My earlier article on the Ulster Schools' Cup may have created the impression that this is the sole diet for that level of cricket in the province. This is far from the case, for there is a series of competitions run on a knock-out basis by Wesley Ferris's Mid-Ulster Cricket Group, in addition to many "friendly" matches played as part of block fixtures. However the Schools' Committee is very keen that more games are played under the rules set aside for the Eadie Shield. This is named after a former and much admired master-in-charge at Bangor Grammar School, a tantalising leg- spinner in his day, who was brought up on a sequence of cricket at The Mall in Armagh and College Park in Dublin and was a great believer in the virtues of the `Long Game'.

Mike Hendrick
Mike Hendrick "espoused the
'painting by numbers' game"

In the headlong dash towards the 50 over `painting by numbers' cricket espoused by the former Ireland National Coach these `Long Games' are the only opportunity for any of our younger players to be exposed to the type of matches which the full Irish team, thankfully, still play at times, most notably in the annual joust with the Scots. It seems that even the `Poms' have caught on to the necessity to offer, at some stage in the development of players, the opportunity to play prolonged innings and bowl with consistency. That this is the staple fare of Grade cricket in Australia (and club games in New Zealand) ought really be an indication to us all, for there cannot have been a time at which the Aussies seemed more ahead of the rest in talent and technique. Surely this is not a coincidence?

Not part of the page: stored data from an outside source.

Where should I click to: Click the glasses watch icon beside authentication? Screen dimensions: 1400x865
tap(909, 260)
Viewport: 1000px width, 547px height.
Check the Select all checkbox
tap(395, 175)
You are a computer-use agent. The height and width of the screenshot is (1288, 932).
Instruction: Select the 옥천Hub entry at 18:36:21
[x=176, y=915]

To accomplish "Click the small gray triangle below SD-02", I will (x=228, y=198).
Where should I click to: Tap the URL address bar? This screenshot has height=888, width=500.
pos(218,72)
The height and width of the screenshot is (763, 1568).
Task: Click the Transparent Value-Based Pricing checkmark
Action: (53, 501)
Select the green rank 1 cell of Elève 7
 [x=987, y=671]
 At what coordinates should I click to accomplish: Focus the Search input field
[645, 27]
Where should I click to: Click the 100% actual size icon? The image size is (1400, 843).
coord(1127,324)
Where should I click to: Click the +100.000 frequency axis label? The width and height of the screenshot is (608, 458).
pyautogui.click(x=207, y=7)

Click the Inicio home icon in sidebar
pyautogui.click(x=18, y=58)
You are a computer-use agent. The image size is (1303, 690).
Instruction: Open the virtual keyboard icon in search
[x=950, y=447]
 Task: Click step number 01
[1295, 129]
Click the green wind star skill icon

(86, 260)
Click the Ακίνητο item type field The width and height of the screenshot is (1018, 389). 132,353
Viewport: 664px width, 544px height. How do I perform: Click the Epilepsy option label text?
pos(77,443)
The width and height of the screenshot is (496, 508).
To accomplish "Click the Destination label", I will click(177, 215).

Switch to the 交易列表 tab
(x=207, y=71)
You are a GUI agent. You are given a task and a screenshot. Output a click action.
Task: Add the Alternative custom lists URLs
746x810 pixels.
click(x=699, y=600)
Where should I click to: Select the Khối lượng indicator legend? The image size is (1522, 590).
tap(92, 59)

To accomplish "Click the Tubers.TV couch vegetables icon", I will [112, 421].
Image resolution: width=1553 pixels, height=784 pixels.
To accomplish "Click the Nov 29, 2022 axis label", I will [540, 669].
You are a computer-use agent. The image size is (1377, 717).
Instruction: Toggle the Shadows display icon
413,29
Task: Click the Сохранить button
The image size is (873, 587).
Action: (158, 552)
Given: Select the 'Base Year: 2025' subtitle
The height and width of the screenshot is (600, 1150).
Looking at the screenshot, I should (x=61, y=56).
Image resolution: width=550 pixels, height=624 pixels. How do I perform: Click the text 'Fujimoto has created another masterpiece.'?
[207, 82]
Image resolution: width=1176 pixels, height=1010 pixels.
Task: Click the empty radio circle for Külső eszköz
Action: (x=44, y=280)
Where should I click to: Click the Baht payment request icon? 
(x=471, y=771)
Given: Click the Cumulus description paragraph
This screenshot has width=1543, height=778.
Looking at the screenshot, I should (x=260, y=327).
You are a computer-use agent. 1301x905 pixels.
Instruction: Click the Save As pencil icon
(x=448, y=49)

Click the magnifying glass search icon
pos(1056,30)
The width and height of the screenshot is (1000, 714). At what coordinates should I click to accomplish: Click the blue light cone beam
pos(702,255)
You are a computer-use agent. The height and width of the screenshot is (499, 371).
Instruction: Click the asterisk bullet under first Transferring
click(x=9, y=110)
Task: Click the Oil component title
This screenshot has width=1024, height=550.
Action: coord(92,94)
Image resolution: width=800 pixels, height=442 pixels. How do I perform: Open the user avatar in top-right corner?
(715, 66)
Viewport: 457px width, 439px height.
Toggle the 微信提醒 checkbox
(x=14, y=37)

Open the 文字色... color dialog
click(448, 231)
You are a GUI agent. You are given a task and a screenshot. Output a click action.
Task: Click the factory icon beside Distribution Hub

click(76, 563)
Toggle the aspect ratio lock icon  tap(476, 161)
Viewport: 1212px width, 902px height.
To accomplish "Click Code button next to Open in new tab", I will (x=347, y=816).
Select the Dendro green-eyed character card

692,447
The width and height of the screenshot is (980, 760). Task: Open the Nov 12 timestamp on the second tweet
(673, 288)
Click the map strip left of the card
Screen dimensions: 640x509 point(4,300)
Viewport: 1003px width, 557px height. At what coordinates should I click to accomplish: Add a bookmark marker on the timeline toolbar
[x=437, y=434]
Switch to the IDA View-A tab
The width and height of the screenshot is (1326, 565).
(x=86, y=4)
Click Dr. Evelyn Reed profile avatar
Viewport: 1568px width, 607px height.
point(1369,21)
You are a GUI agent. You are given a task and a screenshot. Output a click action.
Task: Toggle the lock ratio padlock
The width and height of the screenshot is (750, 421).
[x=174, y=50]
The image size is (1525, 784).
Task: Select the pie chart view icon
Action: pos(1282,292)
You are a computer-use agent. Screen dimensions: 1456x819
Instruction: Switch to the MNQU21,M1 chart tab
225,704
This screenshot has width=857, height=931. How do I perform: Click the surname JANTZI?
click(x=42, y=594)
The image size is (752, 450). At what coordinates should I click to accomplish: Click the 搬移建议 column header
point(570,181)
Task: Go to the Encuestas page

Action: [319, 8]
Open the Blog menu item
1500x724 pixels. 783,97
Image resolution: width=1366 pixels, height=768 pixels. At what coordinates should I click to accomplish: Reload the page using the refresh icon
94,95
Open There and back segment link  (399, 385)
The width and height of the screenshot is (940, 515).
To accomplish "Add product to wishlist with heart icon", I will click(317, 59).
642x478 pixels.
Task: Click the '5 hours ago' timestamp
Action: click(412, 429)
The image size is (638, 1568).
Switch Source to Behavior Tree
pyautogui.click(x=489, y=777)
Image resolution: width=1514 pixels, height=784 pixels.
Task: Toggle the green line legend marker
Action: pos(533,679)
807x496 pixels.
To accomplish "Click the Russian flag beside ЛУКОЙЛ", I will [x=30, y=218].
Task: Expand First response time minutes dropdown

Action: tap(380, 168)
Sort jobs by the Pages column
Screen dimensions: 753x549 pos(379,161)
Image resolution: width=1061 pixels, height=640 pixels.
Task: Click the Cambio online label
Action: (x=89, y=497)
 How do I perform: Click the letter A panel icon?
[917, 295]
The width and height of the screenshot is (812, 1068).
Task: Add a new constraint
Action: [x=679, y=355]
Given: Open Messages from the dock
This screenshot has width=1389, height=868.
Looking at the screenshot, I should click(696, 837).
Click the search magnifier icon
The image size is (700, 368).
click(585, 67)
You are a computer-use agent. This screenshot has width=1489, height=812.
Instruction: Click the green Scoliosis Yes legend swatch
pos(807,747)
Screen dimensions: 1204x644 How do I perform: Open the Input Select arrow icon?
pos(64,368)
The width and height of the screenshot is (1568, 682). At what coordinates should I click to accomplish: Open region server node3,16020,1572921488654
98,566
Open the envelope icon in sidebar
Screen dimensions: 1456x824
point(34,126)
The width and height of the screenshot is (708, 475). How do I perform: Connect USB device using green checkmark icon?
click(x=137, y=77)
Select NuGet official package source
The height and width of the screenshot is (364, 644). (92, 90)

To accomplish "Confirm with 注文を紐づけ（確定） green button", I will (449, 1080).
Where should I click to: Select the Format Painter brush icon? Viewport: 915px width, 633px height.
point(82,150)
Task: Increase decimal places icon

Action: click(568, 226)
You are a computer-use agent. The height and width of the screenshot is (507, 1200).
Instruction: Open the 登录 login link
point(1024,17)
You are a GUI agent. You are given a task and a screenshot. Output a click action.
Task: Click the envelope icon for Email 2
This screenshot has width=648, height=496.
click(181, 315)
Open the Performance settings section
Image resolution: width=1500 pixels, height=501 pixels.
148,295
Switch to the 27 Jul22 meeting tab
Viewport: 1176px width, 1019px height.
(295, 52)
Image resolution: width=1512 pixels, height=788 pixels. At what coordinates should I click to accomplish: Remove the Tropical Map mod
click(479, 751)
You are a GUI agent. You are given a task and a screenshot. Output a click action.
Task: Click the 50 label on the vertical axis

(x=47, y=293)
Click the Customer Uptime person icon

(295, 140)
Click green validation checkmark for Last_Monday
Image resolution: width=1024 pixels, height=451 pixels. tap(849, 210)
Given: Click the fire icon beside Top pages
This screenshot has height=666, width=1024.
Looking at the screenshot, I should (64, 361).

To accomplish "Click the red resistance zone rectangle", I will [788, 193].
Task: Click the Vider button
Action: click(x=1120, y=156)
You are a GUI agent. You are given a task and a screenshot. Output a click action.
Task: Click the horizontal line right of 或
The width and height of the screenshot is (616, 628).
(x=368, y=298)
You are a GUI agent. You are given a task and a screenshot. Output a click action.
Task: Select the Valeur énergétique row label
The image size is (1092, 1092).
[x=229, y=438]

Ulster Schools organised a three match (each of 2 days duration) tour to the South of England last summer, a move necessitated by the ECB's demolition of the existing ESCA structure. No longer was there a Northern Counties festival week with matches pre-arranged, so a new venture had to be undertaken. The Minor Counties Under 19 sides playing in the ECB 2-day event were keen to have warm-up matches, so that was the opportunity to join the circuit. Much interesting cricket ensued and with a positive approach, sometimes occasioned by our ineptitude, we were able to turn all three games into two innings contests.

However, what the players learned most of all was that being able to hang around for 10 to 20 overs and play a few shots was some way short of the levels of application and concentration required. For bowlers the lesson was that on top class wickets batsmen often didn't have to wait long to spot a free offering if their own standard dropped only a little. To their credit the players gave it their best shot, advanced in these virtues during the trip, and, to a man, saw by the end of the trip the value in what we had done, and where we were trying to lead them.

The lessons for Irish cricket were further emphasised by the dismal showing of our Under 19 batsmen in the Youth World Cup in Sri Lanka. As so often in the past when our youngsters go abroad the bowlers performed heroically and with no little success, but the batsmen, at best, struggle or glitter only briefly. Why then not push straight away to expose all our up and coming players to this longer type of game?

The Eadie Shield rules provide for matches which can be of a fixed number of overs which ranges from 60 to 100, rising in multiples of 10. Batting points are available up to the mid-point whereas, when you are bowling, you can always capture those points. There is a `cut-off' point beyond which if the team batting first continues they surrender draw points to their opponents in the event of no side winning outright. It may seem a little contrived, but the boys quickly catch on to the nuances and it does at least make the "we're not declaring" attitude seem a, literally, pointless one!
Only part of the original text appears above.